Records to process:
☆ ☆ ☆ ☆
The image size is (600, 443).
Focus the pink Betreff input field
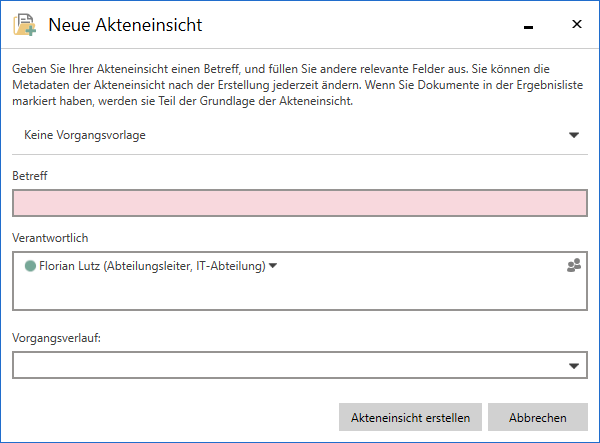[300, 204]
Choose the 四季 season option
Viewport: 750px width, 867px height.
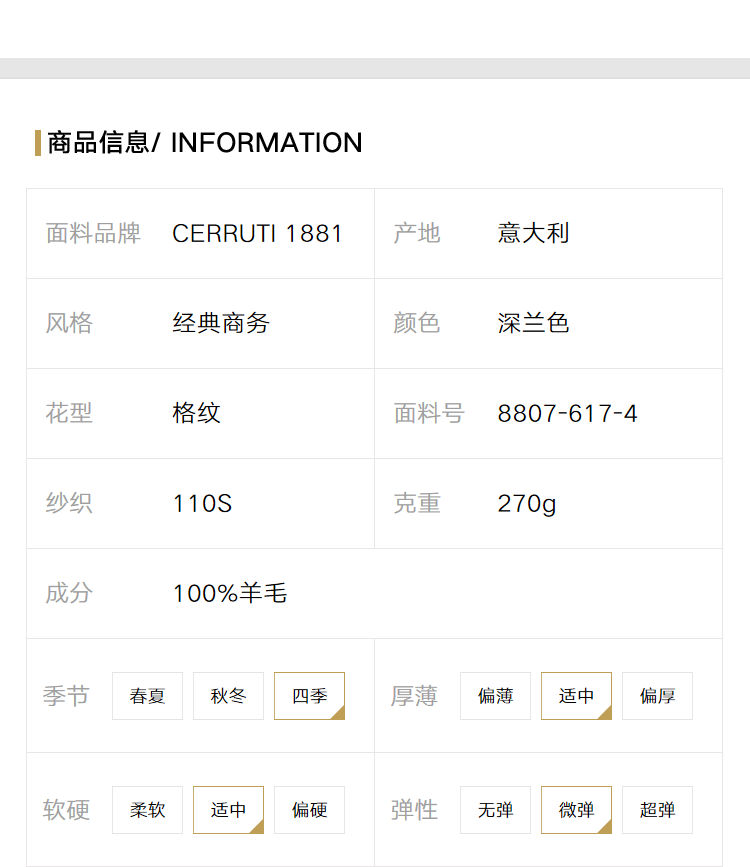pyautogui.click(x=310, y=696)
☆ ☆ ☆ ☆
Work item: Would you print the material exactly once more, without any of its pictures?

Response:
The image size is (600, 443).
Focus the pink Betreff input field
[300, 204]
Choose the 四季 season option
Viewport: 750px width, 867px height.
pyautogui.click(x=310, y=696)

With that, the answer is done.